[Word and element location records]
BEGIN

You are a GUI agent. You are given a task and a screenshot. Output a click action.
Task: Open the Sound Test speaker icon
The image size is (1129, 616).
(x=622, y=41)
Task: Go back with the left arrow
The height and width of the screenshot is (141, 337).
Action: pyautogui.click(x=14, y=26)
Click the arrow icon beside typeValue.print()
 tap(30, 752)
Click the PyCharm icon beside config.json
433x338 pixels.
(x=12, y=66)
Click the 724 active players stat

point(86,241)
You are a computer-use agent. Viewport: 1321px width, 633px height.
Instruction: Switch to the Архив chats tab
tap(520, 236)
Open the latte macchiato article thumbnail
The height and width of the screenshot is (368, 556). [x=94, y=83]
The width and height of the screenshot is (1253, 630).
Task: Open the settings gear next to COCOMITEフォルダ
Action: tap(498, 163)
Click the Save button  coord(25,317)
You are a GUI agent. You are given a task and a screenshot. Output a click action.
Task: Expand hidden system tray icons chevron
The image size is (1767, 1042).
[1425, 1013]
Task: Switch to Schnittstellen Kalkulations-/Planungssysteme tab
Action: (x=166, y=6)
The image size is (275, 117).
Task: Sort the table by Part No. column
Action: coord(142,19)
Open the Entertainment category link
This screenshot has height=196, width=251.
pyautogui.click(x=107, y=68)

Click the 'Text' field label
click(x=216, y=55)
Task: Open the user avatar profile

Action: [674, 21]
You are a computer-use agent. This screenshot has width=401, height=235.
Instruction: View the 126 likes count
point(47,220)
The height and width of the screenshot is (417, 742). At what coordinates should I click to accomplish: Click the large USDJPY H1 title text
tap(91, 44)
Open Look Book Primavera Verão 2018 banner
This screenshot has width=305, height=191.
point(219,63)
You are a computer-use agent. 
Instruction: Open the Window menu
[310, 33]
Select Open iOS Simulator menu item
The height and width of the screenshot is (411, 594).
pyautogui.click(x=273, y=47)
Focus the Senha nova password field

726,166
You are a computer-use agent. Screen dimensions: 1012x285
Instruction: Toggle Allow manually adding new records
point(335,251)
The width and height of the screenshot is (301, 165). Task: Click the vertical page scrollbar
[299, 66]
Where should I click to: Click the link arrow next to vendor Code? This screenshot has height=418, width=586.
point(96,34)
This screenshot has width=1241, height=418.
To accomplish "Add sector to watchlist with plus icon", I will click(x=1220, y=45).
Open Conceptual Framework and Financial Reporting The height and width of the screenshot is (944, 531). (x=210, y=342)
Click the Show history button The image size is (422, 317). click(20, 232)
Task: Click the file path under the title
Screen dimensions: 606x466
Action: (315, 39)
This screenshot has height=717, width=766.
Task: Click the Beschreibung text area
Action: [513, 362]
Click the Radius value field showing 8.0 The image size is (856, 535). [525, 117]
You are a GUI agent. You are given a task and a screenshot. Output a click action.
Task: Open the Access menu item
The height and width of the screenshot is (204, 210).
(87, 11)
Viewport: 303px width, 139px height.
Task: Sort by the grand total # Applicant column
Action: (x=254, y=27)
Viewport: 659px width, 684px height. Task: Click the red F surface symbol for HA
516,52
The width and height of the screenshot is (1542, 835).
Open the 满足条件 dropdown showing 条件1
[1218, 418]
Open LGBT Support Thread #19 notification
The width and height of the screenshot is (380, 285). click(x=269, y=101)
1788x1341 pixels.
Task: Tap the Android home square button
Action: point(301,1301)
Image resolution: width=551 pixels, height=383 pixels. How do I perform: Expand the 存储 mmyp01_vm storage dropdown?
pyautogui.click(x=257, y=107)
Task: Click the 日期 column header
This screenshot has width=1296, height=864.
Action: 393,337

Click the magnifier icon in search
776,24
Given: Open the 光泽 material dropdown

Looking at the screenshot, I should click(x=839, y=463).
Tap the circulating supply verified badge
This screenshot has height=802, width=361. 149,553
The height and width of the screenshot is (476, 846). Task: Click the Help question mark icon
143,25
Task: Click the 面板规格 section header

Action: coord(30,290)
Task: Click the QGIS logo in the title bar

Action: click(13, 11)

END

## Exercise task
Rewrite the material above with every "Instruction" swapped for "Goal", changing nothing else.

## Output of the task
You are a GUI agent. You are given a task and a screenshot. Output a click action.
Task: Open the Sound Test speaker icon
The image size is (1129, 616).
(x=622, y=41)
Task: Go back with the left arrow
The height and width of the screenshot is (141, 337).
Action: pyautogui.click(x=14, y=26)
Click the arrow icon beside typeValue.print()
 tap(30, 752)
Click the PyCharm icon beside config.json
433x338 pixels.
(x=12, y=66)
Click the 724 active players stat

point(86,241)
You are a computer-use agent. Viewport: 1321px width, 633px height.
Goal: Switch to the Архив chats tab
tap(520, 236)
Open the latte macchiato article thumbnail
The height and width of the screenshot is (368, 556). [x=94, y=83]
The width and height of the screenshot is (1253, 630).
Task: Open the settings gear next to COCOMITEフォルダ
Action: tap(498, 163)
Click the Save button  coord(25,317)
You are a GUI agent. You are given a task and a screenshot. Output a click action.
Task: Expand hidden system tray icons chevron
The image size is (1767, 1042).
[1425, 1013]
Task: Switch to Schnittstellen Kalkulations-/Planungssysteme tab
Action: (x=166, y=6)
The image size is (275, 117).
Task: Sort the table by Part No. column
Action: coord(142,19)
Open the Entertainment category link
This screenshot has height=196, width=251.
pyautogui.click(x=107, y=68)

Click the 'Text' field label
click(x=216, y=55)
Task: Open the user avatar profile

Action: [674, 21]
You are a computer-use agent. This screenshot has width=401, height=235.
Goal: View the 126 likes count
point(47,220)
The height and width of the screenshot is (417, 742). At what coordinates should I click to accomplish: Click the large USDJPY H1 title text
tap(91, 44)
Open Look Book Primavera Verão 2018 banner
This screenshot has width=305, height=191.
point(219,63)
You are a computer-use agent. 
Goal: Open the Window menu
[310, 33]
Select Open iOS Simulator menu item
The height and width of the screenshot is (411, 594).
pyautogui.click(x=273, y=47)
Focus the Senha nova password field

726,166
You are a computer-use agent. Screen dimensions: 1012x285
Goal: Toggle Allow manually adding new records
point(335,251)
The width and height of the screenshot is (301, 165). Task: Click the vertical page scrollbar
[299, 66]
Where should I click to: Click the link arrow next to vendor Code? This screenshot has height=418, width=586.
point(96,34)
This screenshot has width=1241, height=418.
To accomplish "Add sector to watchlist with plus icon", I will click(x=1220, y=45).
Open Conceptual Framework and Financial Reporting The height and width of the screenshot is (944, 531). (x=210, y=342)
Click the Show history button The image size is (422, 317). click(20, 232)
Task: Click the file path under the title
Screen dimensions: 606x466
Action: (315, 39)
This screenshot has height=717, width=766.
Task: Click the Beschreibung text area
Action: [513, 362]
Click the Radius value field showing 8.0 The image size is (856, 535). [525, 117]
You are a GUI agent. You are given a task and a screenshot. Output a click action.
Task: Open the Access menu item
The height and width of the screenshot is (204, 210).
(87, 11)
Viewport: 303px width, 139px height.
Task: Sort by the grand total # Applicant column
Action: (x=254, y=27)
Viewport: 659px width, 684px height. Task: Click the red F surface symbol for HA
516,52
The width and height of the screenshot is (1542, 835).
Open the 满足条件 dropdown showing 条件1
[1218, 418]
Open LGBT Support Thread #19 notification
The width and height of the screenshot is (380, 285). click(x=269, y=101)
1788x1341 pixels.
Task: Tap the Android home square button
Action: point(301,1301)
Image resolution: width=551 pixels, height=383 pixels. How do I perform: Expand the 存储 mmyp01_vm storage dropdown?
pyautogui.click(x=257, y=107)
Task: Click the 日期 column header
This screenshot has width=1296, height=864.
Action: 393,337

Click the magnifier icon in search
776,24
Given: Open the 光泽 material dropdown

Looking at the screenshot, I should click(x=839, y=463).
Tap the circulating supply verified badge
This screenshot has height=802, width=361. 149,553
The height and width of the screenshot is (476, 846). Task: Click the Help question mark icon
143,25
Task: Click the 面板规格 section header

Action: coord(30,290)
Task: Click the QGIS logo in the title bar

Action: click(13, 11)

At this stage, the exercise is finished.